Letnan Jenderal TNI (Purn.) SARWO EDHIE WIBOWO

Sarwo Edhie karismatik. Dia tampan, selalu rapi. Dia dikenal sebagai seseorang yang memimpin dari depan. Bahkan ketika dia menjabat sebagai komandan Resimen Para Komando Angkatan Darat (RPKAD), dia terlibat langsung di lapangan. Dia adalah idola para siswa, pemuda, dan juga idola kami, para perwira muda dan kadet. Sebagai mentorku di AKABRI, dia sering berbagi pengalamannya. Saat itu, dia menanamkan dalam jiwa kami semangat untuk tidak menyerah, semangat patriotisme. Dia juga sempat menulis sebuah buku berjudul ‘Hidupku untuk Negeri dan Bangsa’. Nilai tersebut ditetakkan dalam diri kami sebagai Kadet AKABRI. Patriotisme melalui cinta akan tanah air dan kebanggaan atas warisan nenek moyang kami. Itu yang Pak Sarwo tanamkan dalam kita.

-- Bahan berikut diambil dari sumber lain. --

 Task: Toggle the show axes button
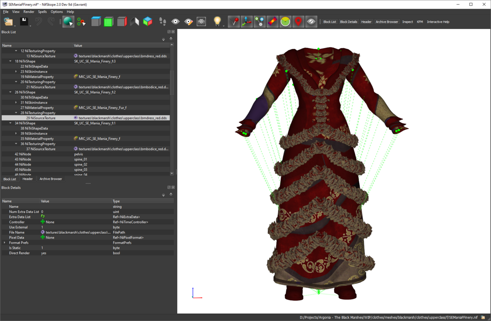click(x=246, y=22)

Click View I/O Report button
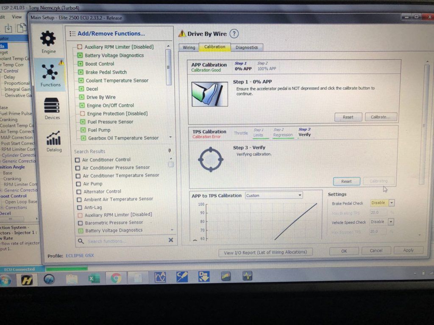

Pertama kali saya bertemu dengan Jenderal Sarwo Edhie adalah dalam masa kadet saya. Dia saat itu belum menjabat sebagai Gubernur AKABRI (sekarang AKMIL), namun dia sangat terkenal. Pak Sarwo Edhie juga adalah teman dekat orang tua saya. Sebelum saya resmi menjadi kadetnya, saya sudah mendengar banyak cerita tentang Pak Sarwo dari orang tua saya, bagaimana Pak Sarwo memimpin Resimen Para Komando Angkatan Darat (RPKAD, sekarang KOPASSUS) pada saat-saat krusial pada Oktober 1965 selama Gerakan 30 September/PKI. Dia adalah sosok karismatik. Tampan, selalu rapi. Dia juga dikenal sebagai seorang komandan yang memimpin operasi dari depan. Sebagai komandan Resimen Para Komando Angkatan Darat (RPKAD, sekarang KOPASSUS), dia tetap terlibat di lapangan, sehingga dia juga menjadi idola para kadet muda. Sebagai mentorku di AKABRI, dia sering menceritakan pengalaman-pengalamannya. Saat itu, dia menanamkan dalam jiwa kami semangat keteguhan dan patriotisme. Dia juga menulis buku berjudul ‘Hidupku untuk Negeri dan Bangsa’. Nilai tersebut ditancapkan dalam diri kami sebagai kadet AKABRI. Semangat patriotisme melalui cinta akan tanah air dan kebanggaan atas warisan nenek moyang kami, itulah semangat yang Pak Sarwo Edhie tanamkan dalam kita.